What is Sojourner's Quest
all about? It is a social fantasy role playing game. It is a game where people will sit around a table, with dice, pencil and paper, and get involved in a storyline created by the game referee, also known as the Game Master. It involves basic arithmetic skills, a good sense of problem solving in a fantasy milieu, and the ability to minimally role play a Character. Role play is kind of like acting on a small scale. One would act as though one is the Character in question, and try to think like a particular kind of archetypal Character like a Healer, Sorcerer, Thief, or Warrior. Do not panic! The rules of the game guide you for the most part, and the persona you make creatively for your Character takes you into the game as a Player.
The game is a simulacrum, inspired by old school Advanced Dungeons & Dragons. There are many similarities, and there are many differences; the details of each game are not comparable, while the idea of play is the same. The game is allowed as long as it distributes the Open Game License published by Wizards of the Coast, and I have noted some areas where there is apparent overlap between the two games. The OGL is a standard acceptance of responsibility when writing an adventure role playing game that is very much like the old school game. Sojourner's Quest differs enough to be called a stand-alone product.
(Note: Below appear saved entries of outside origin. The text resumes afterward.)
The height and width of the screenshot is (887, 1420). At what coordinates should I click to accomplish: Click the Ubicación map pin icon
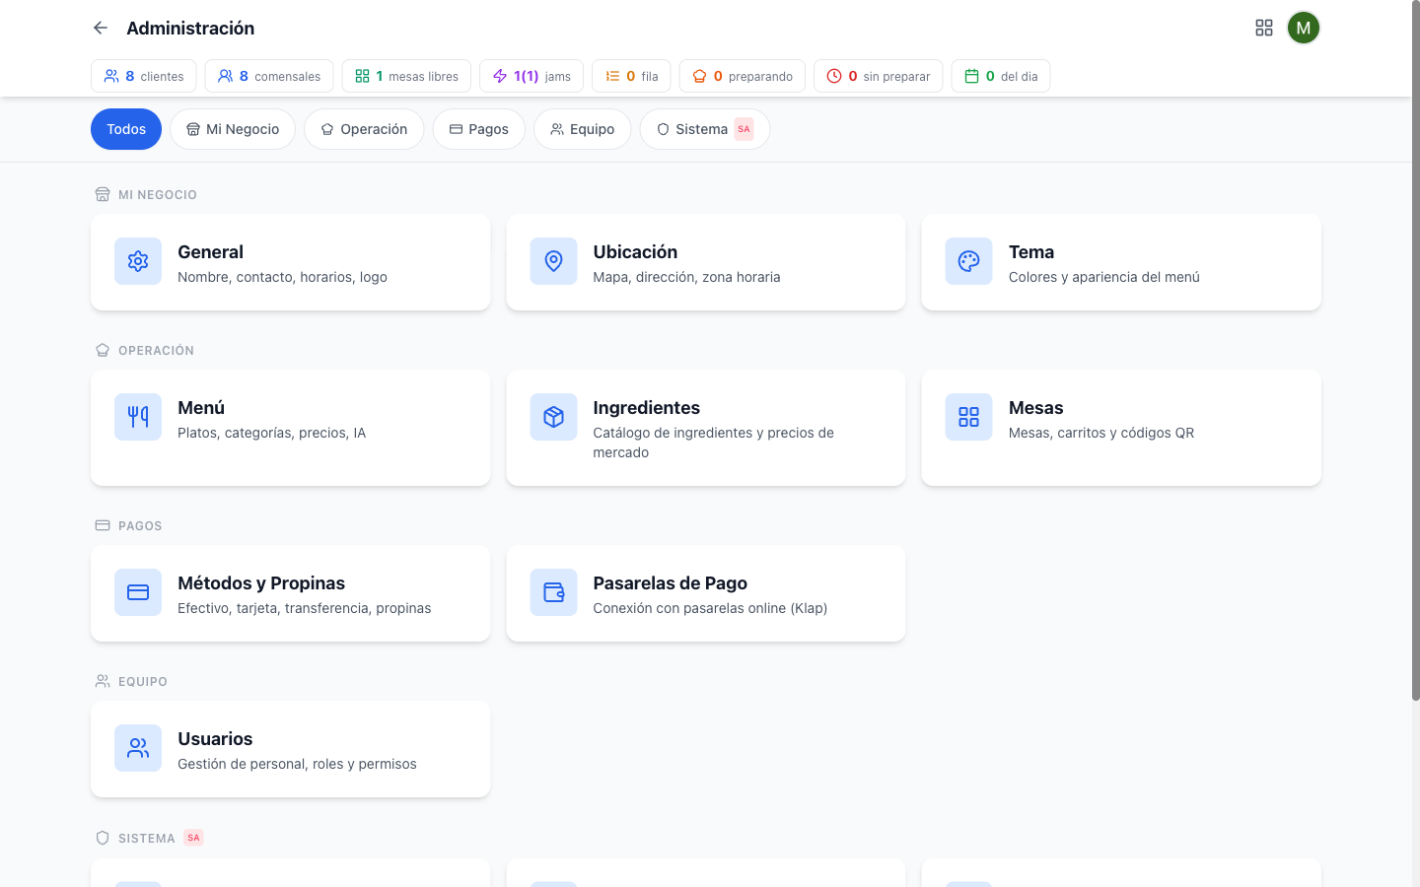click(x=553, y=261)
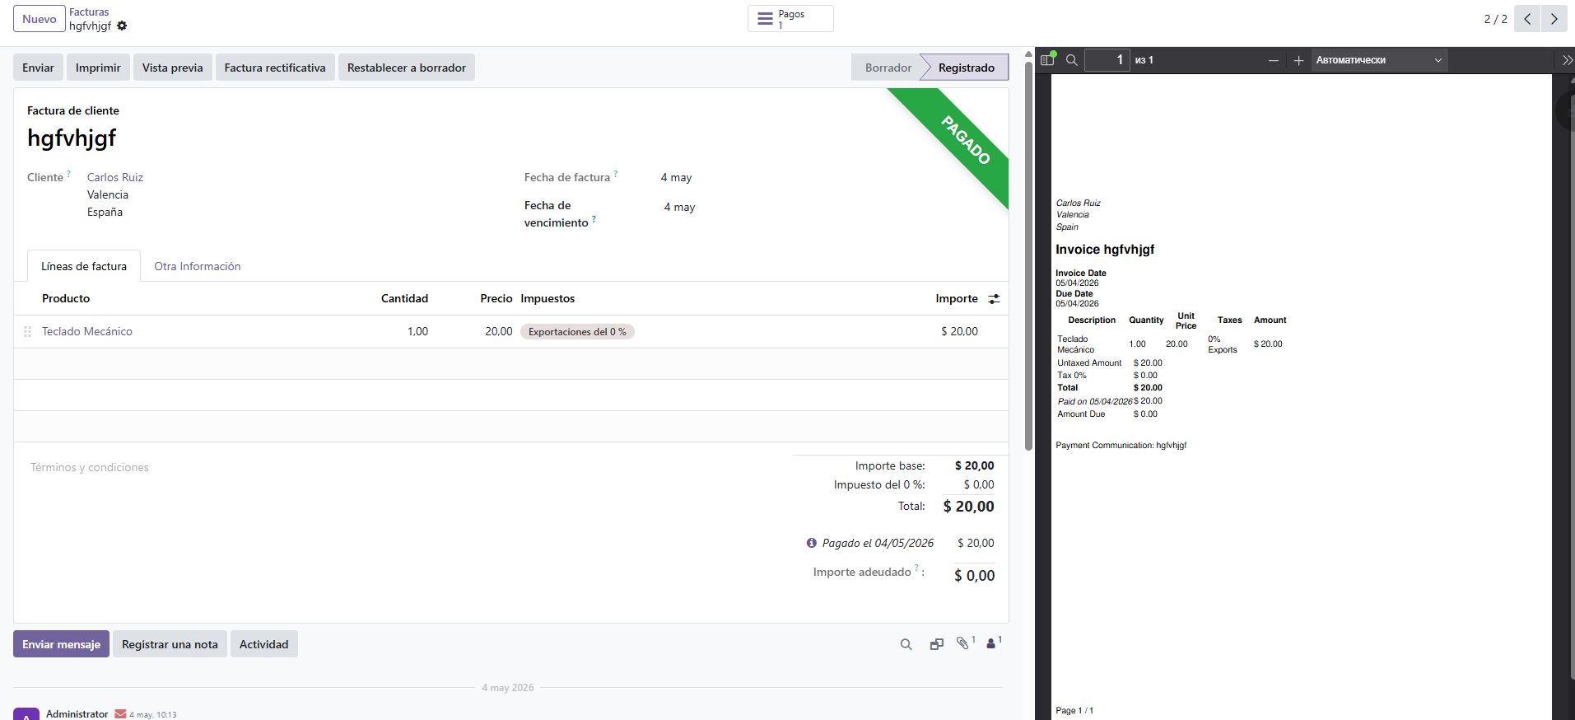Screen dimensions: 1575x720
Task: Show the followers icon
Action: coord(994,643)
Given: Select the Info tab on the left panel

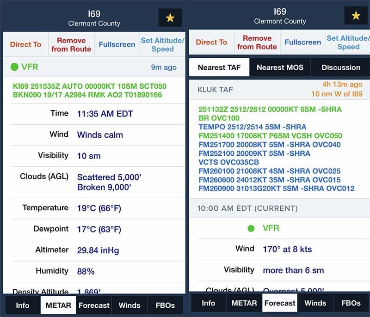Looking at the screenshot, I should click(x=22, y=305).
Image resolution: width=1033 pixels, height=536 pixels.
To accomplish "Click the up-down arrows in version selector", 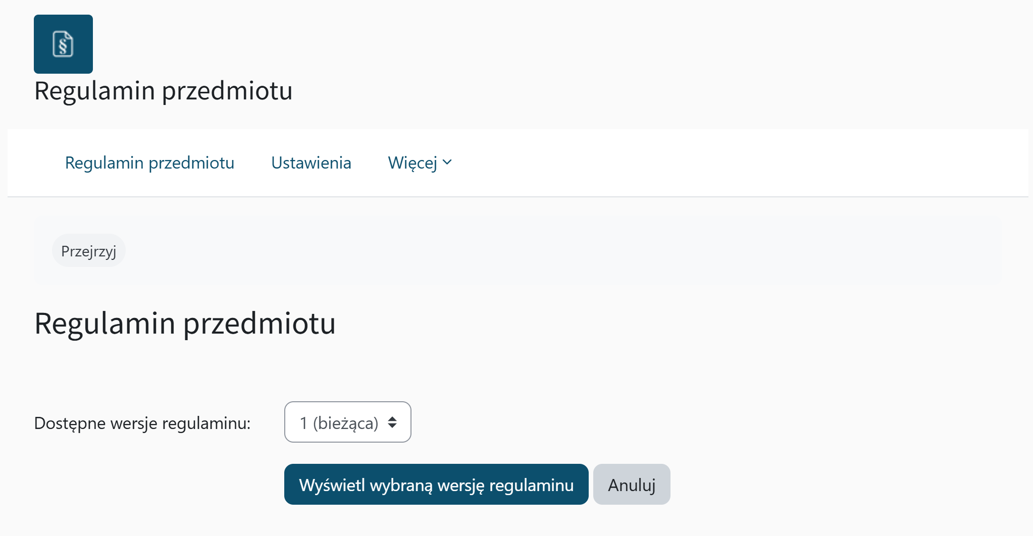I will tap(392, 422).
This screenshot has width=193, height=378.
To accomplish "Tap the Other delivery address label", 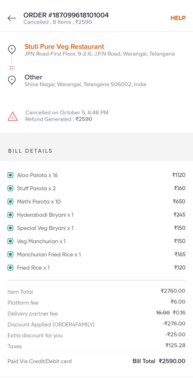I will [x=33, y=77].
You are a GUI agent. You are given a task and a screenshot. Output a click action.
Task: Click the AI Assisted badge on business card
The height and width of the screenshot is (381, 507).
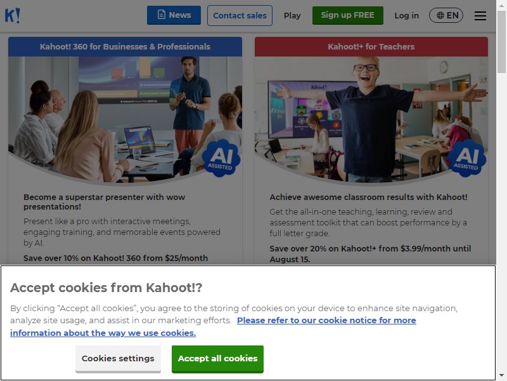coord(221,158)
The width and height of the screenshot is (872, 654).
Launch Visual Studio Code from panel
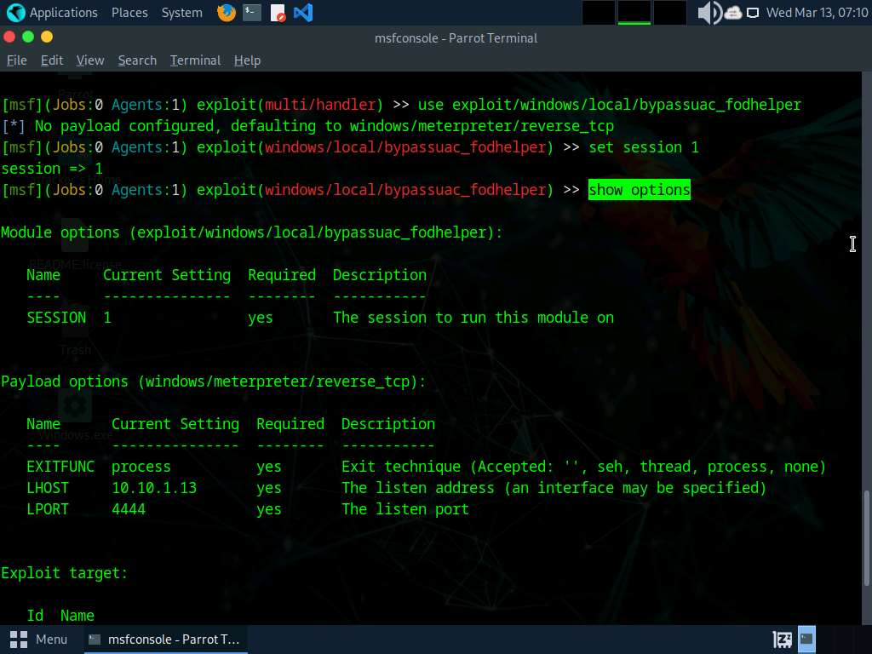(302, 13)
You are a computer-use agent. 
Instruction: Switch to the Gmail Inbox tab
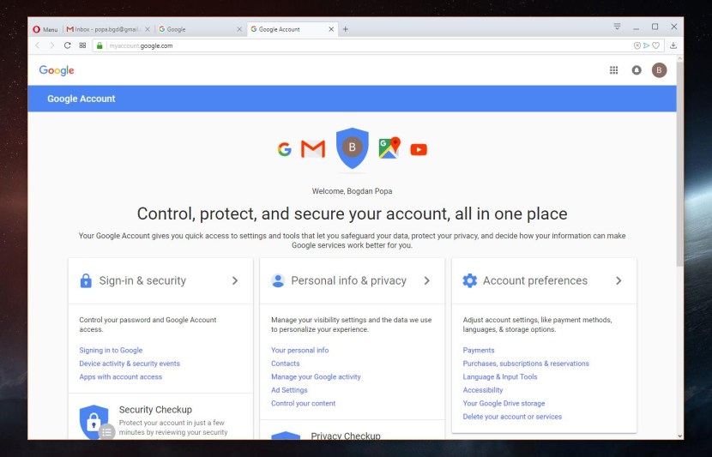click(x=107, y=29)
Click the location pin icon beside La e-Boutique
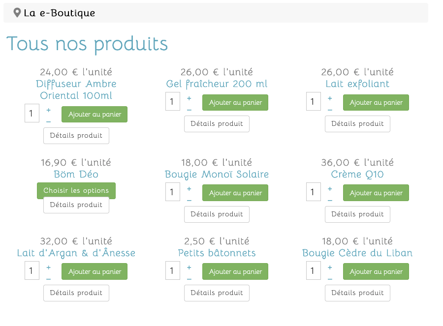This screenshot has height=326, width=443. tap(17, 13)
The way one builds/rolls up a Character with 8 Skill Scores, new Healer & Sorcerer spells, Redemption Roll Tables, new Magical Items tables and Treasure Categories - all these and more, constitute a unique perspective that I hope conveys a freshness in gaming.
The Old School Renaissance [OSR] is a current concept in the gaming community wherein the qualities of improvisation, creativity in play, and a measure of Character freedom is called for. Is this a movement, a sentiment, or a way to attempt to inspire a product that answers this current need? I could answer "yes" to all of the above. Does Sojourner's Quest answer this trend? I like to imagine that in part the book and intent does answer what is being called for to the best of my ability as an author. This is my first attempt at game design. I cannot see it as a perfect answer, yet as a continuously perfectable and ongoing development.